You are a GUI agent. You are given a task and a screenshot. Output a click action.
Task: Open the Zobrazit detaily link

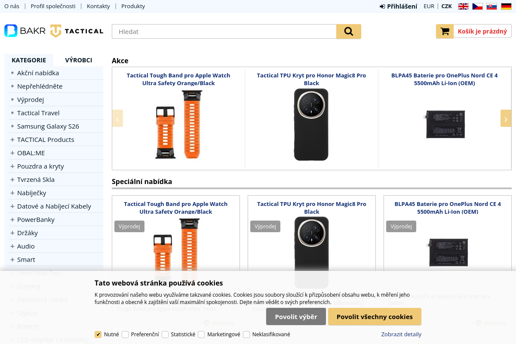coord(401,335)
---
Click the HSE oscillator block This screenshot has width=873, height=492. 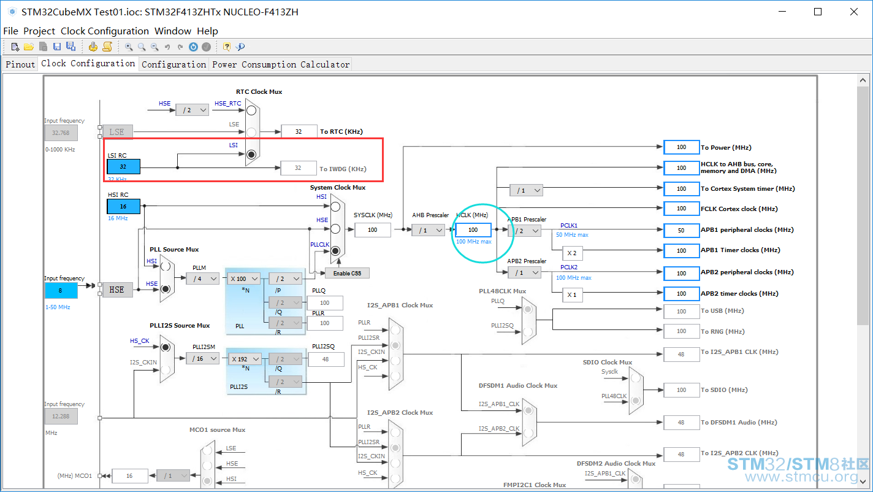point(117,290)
--
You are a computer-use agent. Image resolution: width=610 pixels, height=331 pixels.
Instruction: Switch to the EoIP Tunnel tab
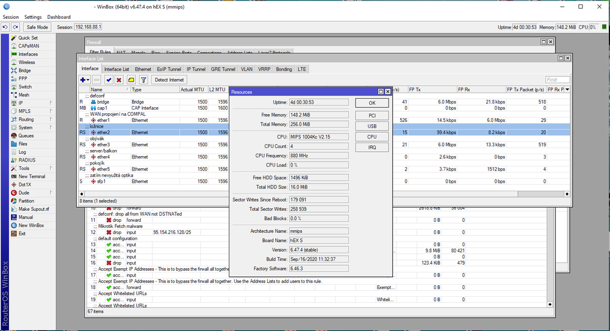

**EXERCISE REQUIREMENTS**:
Your task is to restate, word for word, only those lines above that fall between the line holding "You are a computer-use" and the line holding "Instruction: Switch to the EoIP Tunnel tab", inclusive.

**EXPECTED OUTPUT**:
You are a computer-use agent. Image resolution: width=610 pixels, height=331 pixels.
Instruction: Switch to the EoIP Tunnel tab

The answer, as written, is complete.